Both tools support the Model Context Protocol for connecting to external services (Google Drive, GitHub, Slack, etc.). Connectors are configured in the Desktop app settings and are available in both Cowork and regular Claude conversations. For Claude Code, MCP servers can also be configured via the CLI.
project/
├── CLAUDE.md # Claude Code context
├── data/
│ ├── raw/ # Original data files
│ └── clean/ # Processed by Cowork or R
├── R/
│ ├── estimation.R # Claude Code territory
│ └── style.R # Shared ggplot2 theme
├── tex/
│ ├── theme.sty # Custom Beamer theme
│ └── tikz-defs.tex # TikZ library
├── figures/ # Output from R scripts
├── slides/ # Beamer source + PDF
├── paper/ # Quarto source + PDF
├── handouts/ # Produced by Cowork
└── lit/ # PDFs organized by Cowork
Neither tool is infallible, and the honest limitations are worth documenting.
Context windows fill up. Both tools operate within finite context windows. For large projects, you will need to chunk work into sessions, use /compact (Claude Code) or start fresh conversations (Cowork), and rely on persistent instructions to maintain continuity.

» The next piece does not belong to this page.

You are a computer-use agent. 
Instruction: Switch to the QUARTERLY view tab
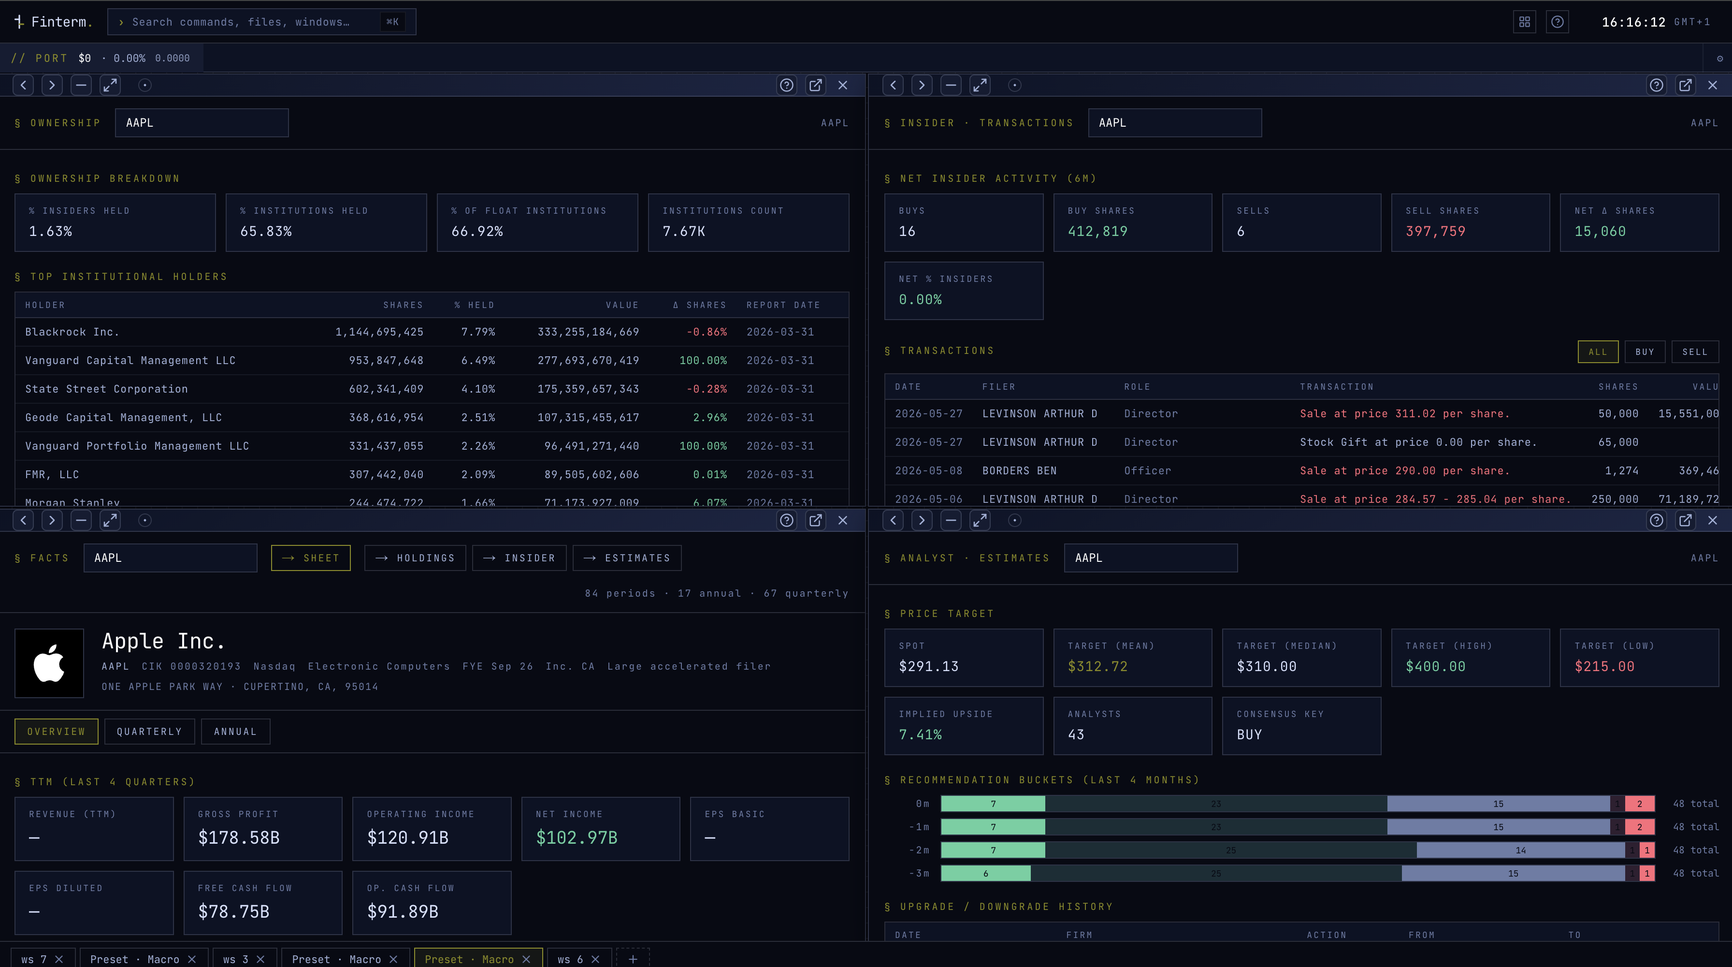pyautogui.click(x=149, y=732)
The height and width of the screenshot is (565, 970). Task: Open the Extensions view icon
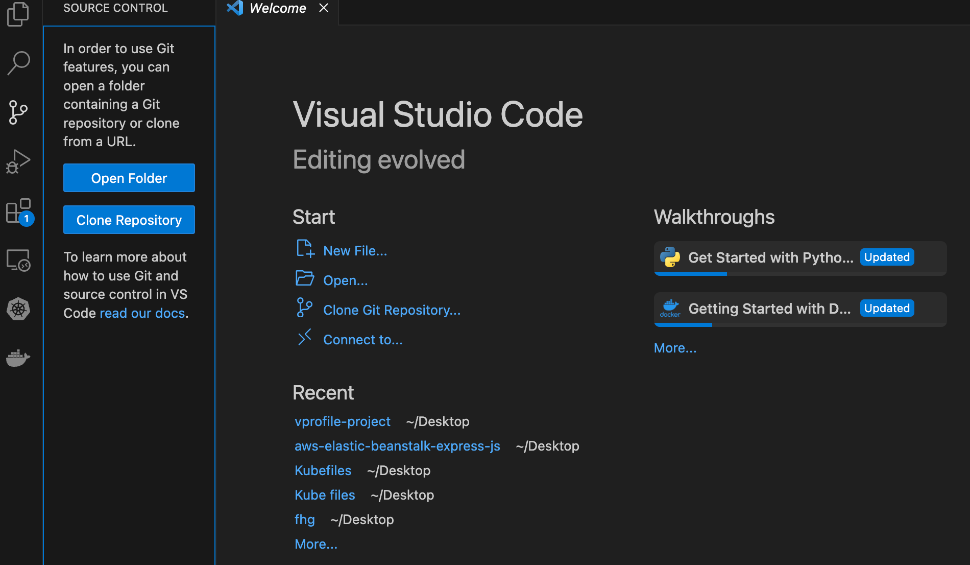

Cowork cannot compile LaTeX. It does not have access to your TeX distribution, R installation, or other locally installed toolchains. Document creation in Cowork uses its built-in skills (Python-based generation of docx, xlsx, pptx, pdf). For anything that requires your specific toolchain, use Claude Code.
Claude Code can hallucinate package APIs. When writing R or Python code, Claude Code may occasionally use function signatures or arguments that don't exist in your installed package versions. Always review generated code before running consequential analyses.
File persistence requires intention. In the Claude.ai web interface, container files are wiped between sessions. Claude Code operates on your actual filesystem, so files persist naturally. Cowork also operates on your local filesystem. But if you use the web chat for intermediate work, remember to download anything you want to keep.
Cowork is in research preview. As of February 2026, Cowork is still being actively developed. Features, plugin availability, and stability are improving rapidly but may change. Claude Code is more mature.
If your research involves IRB-protected data, student records (FERPA), or other sensitive information, review your institution's policies on AI tool usage before pointing either tool at directories containing such data. Both tools process files locally, but the model interaction involves Anthropic's servers.